What you will do.
a) In the hurricane recovery advisement, turn the paragraph that begins "The J.N. “Ding” Darling National Wildlife Refuge, along with" into a short bulleted list that keeps its main facts.
b) Please write out a passage of the hurricane recovery advisement word for word, starting at "Rescue operations have" and ending at "have a limit.".

Document extract.

Hurricane Recovery Advisement

When forecasters first spotted hurricane Ian, predicting that it would likely hit the west coast of Florida, the refuge, the entire islands of Sanibel and Captiva, Lee County and the entire state, went on high alert.


The J.N. “Ding” Darling National Wildlife Refuge, along with the “Ding” Darling Wildlife Society, closed on Monday September 26 at 2:00 pm. The refuge team moved trucks and equipment off the island by mid-Tuesday. With phone trees and emergency contacts in place, staff and interns evacuated to safer locations, out of state or into inland hotel rooms near the airport or private residences of staff.  All staff have been accounted for and are safe.  

If you are out of the area and have a loved one you haven't heard from, you can ask for a well-being check by calling the Lee County Sherriff's non-emergency number at 239.477.1000.  

“Ding” Darling is a family and everyone’s safety is important to us. From our small barrier islands to the entire state of Florida and other states which Hurricane Ian is anticipated to hit, we feel for everyone having to deal with this storm and the vengeance of mother nature.  

Hurricane Ian made landfall September 28 at approximately 12:30 p.m. leaving behind a trail of destruction.  

While the staff of the Refuge and DDWS evacuated, there were a number of people they know who chose to stay behind.  Names of people we were aware of having stayed were given to the city emergency response team to make the search and rescue more efficient.  See the link to Lee County Sherrif's office. 

Rescue operations have begun and it is our hope everyone is alive and safe.

See LINK to Lee County Sheriffs feed from earlier today.  

Links to help the residents and businesses on the islands

The following are links to organizations that will help people and businesses living and working on the islands.  Please DO NOT send mail to FISH of Sanibel Captiva as any mail service is not working. Make gifts online.  If your gift is larger than $10k, please send in smaller increments as some banks and credit cards may have a limit.

Source data.
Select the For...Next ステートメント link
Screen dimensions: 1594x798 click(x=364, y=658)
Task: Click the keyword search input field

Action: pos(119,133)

Solutions for each task.
a)
- The J.N. "Ding" Darling National Wildlife Refuge and the "Ding" Darling Wildlife Society closed on Monday, September 26, at 2:00 pm.
- By mid-Tuesday the refuge team had moved trucks and equipment off the island.
- Using phone trees and emergency contacts, staff and interns evacuated to safer places: out of state, to inland hotels near the airport, or to staff members' private homes.
- All staff are accounted for and safe.

b)
Rescue operations have begun and it is our hope everyone is alive and safe.

See LINK to Lee County Sheriffs feed from earlier today.  

Links to help the residents and businesses on the islands

The following are links to organizations that will help people and businesses living and working on the islands.  Please DO NOT send mail to FISH of Sanibel Captiva as any mail service is not working. Make gifts online.  If your gift is larger than $10k, please send in smaller increments as some banks and credit cards may have a limit.